To start where I agree, there can be situations where a company has what amounts to free cashflow and no realistic opportunities to invest it. If that is the normal state of affairs, it should be issuing dividends.
Buybacks and dividends are the same from the company's standpoint. They are transferring $X to the shareholders with either method. But from the investor's POV, the buyback is better. If a company issues an investor a dividend they have to take that money right now. That means they have to recognize it as income even if they didn't want/need that income. By contrast, if the company increases the per-share price via a stock buyback then the investor can take that gain whenever they choose, rather than at the whim of the company. A dividend puts the timing of the income under the company's control where a buyback puts it under the investor's control, at least under current US tax law.

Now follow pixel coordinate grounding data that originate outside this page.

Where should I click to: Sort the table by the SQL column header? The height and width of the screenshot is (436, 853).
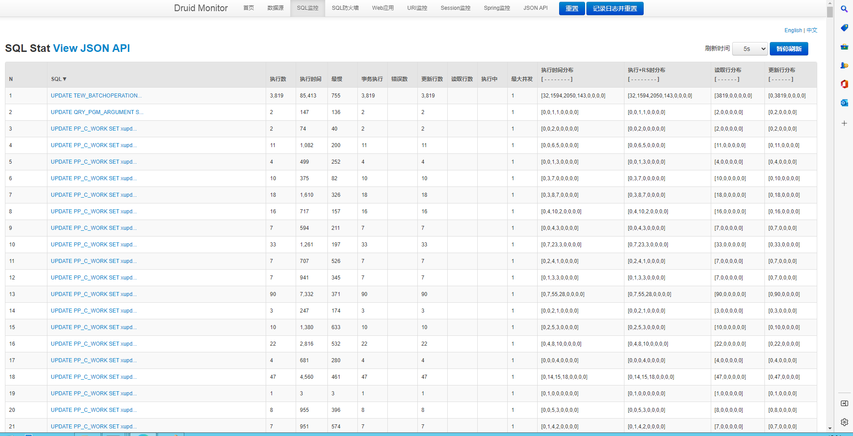click(x=59, y=79)
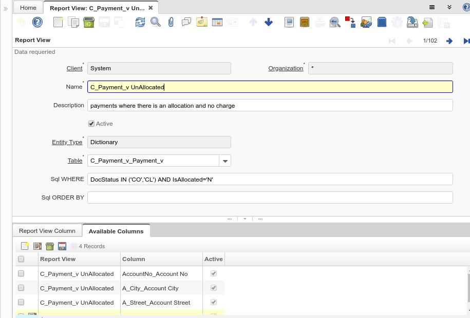470x318 pixels.
Task: Create a new record with the New icon
Action: (x=58, y=22)
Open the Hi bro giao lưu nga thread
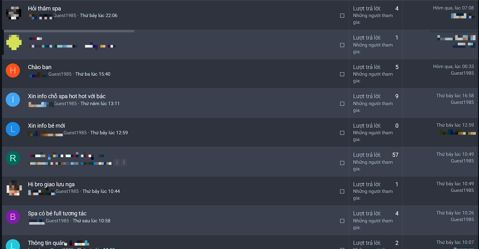Screen dimensions: 479x249 (51, 184)
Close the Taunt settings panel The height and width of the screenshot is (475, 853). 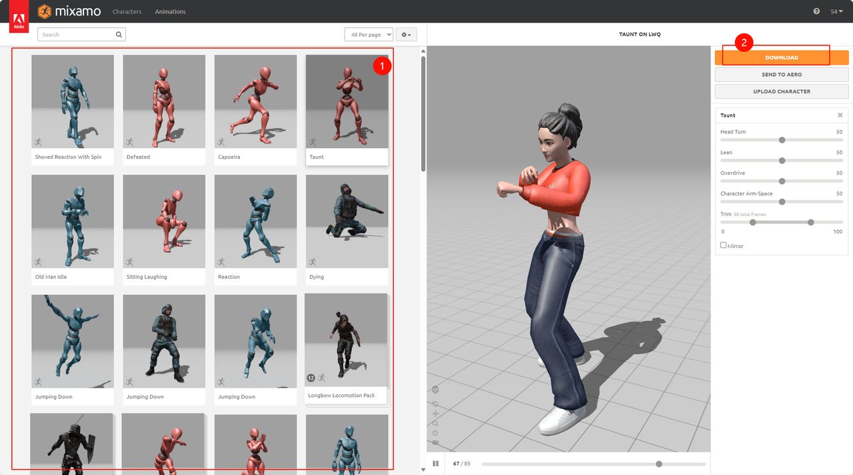coord(840,115)
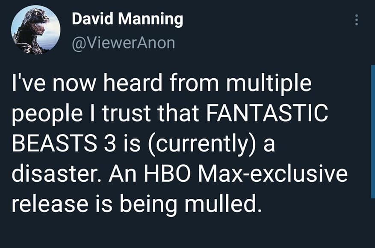
Task: Click the David Manning display name
Action: point(127,19)
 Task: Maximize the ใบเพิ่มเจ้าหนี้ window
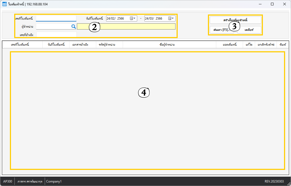tap(272, 4)
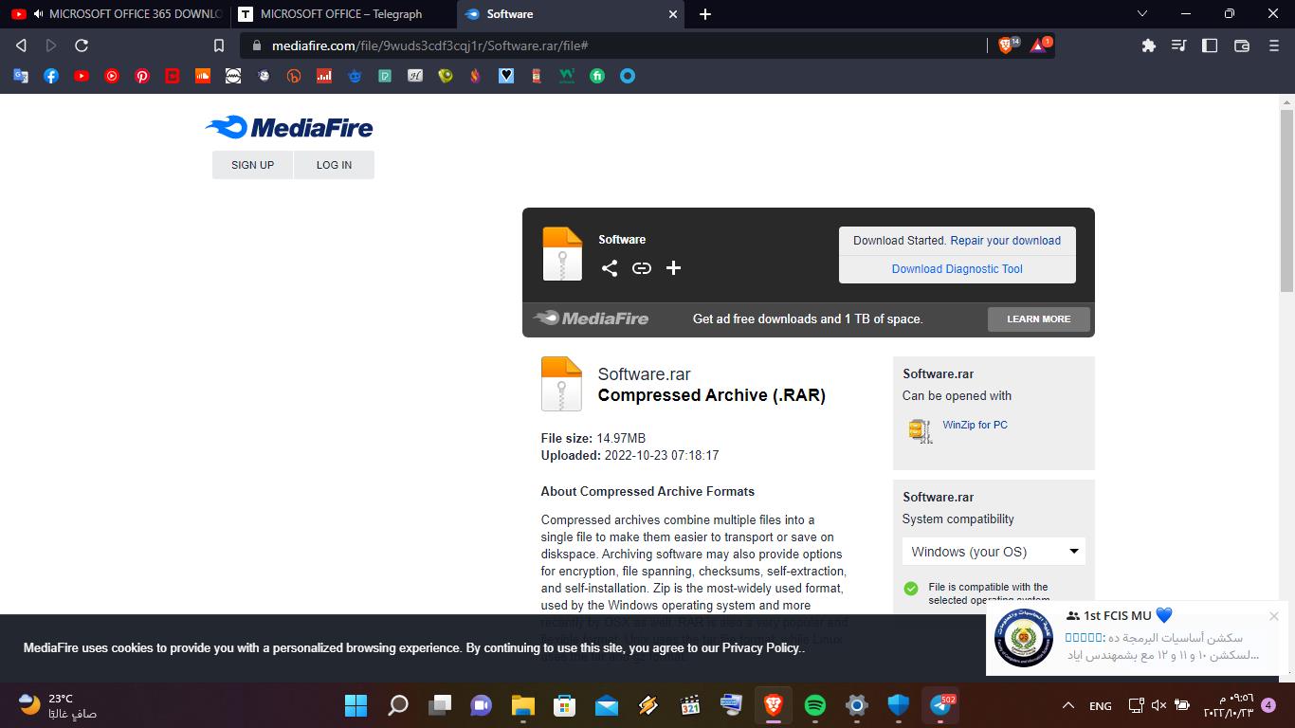Image resolution: width=1295 pixels, height=728 pixels.
Task: Switch to the MICROSOFT OFFICE 365 YouTube tab
Action: click(123, 14)
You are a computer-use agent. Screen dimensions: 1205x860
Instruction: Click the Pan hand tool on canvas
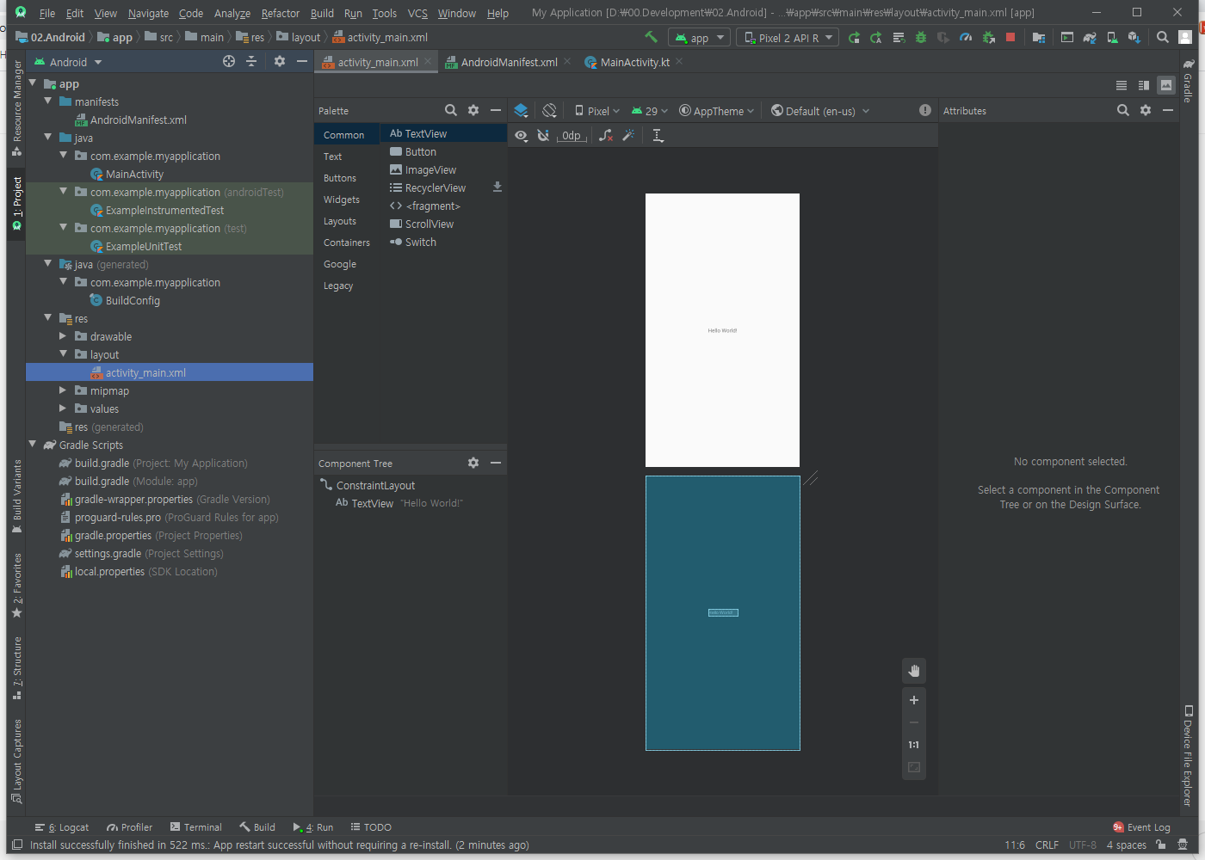click(x=914, y=671)
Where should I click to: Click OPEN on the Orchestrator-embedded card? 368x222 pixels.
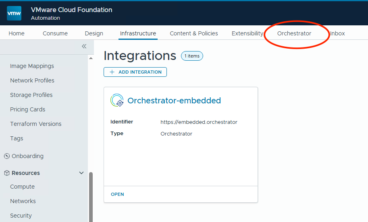(117, 194)
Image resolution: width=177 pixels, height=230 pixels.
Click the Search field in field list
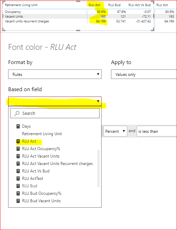[55, 113]
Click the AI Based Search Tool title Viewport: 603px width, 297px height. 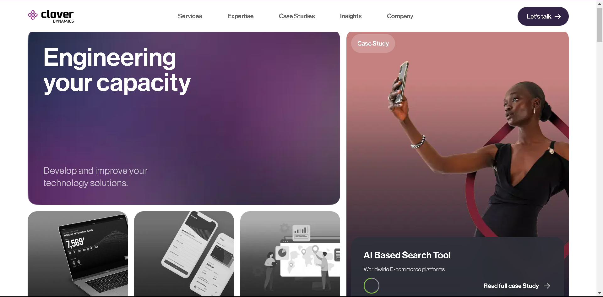pos(407,255)
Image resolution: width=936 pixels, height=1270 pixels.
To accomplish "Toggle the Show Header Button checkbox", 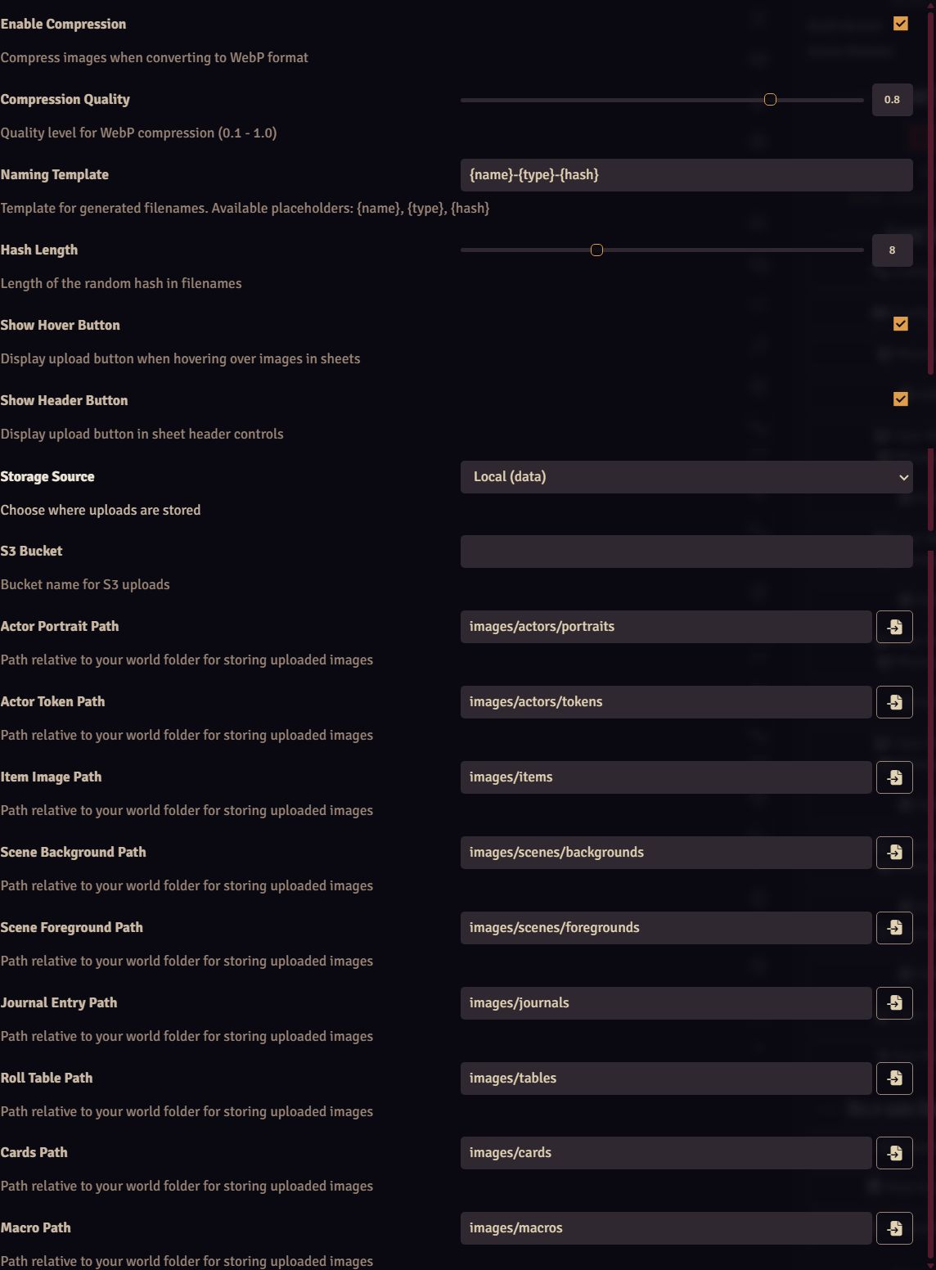I will [x=901, y=399].
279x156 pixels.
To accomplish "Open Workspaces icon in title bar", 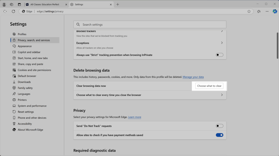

That's why investors (and hence the companies they invest in) mostly prefer buybacks these days.
Otherwise I think they give management too much room to play games at the expense of long-term firm health, both by opportunities for self-dealing and by training investors to expect them.
They can play similar games with dividends, there have been plenty of companies that continued to pay dividends right up to their bankruptcy because that's what investors expected. Don't get me wrong, there have been plenty of shenanigans with buybacks -- like the airlines doing big buybacks before COVID then begging for bailouts when their business tanked but they can do the same thing with dividends.
Thanks for answering, the animus toward buybacks puzzled me when from my perspective (as a retired person living on investments) dividends and buybacks are just two sides of the same coin. I prefer buybacks for the reason stated above, but any ROI is good and I'll take it in any form I can get it.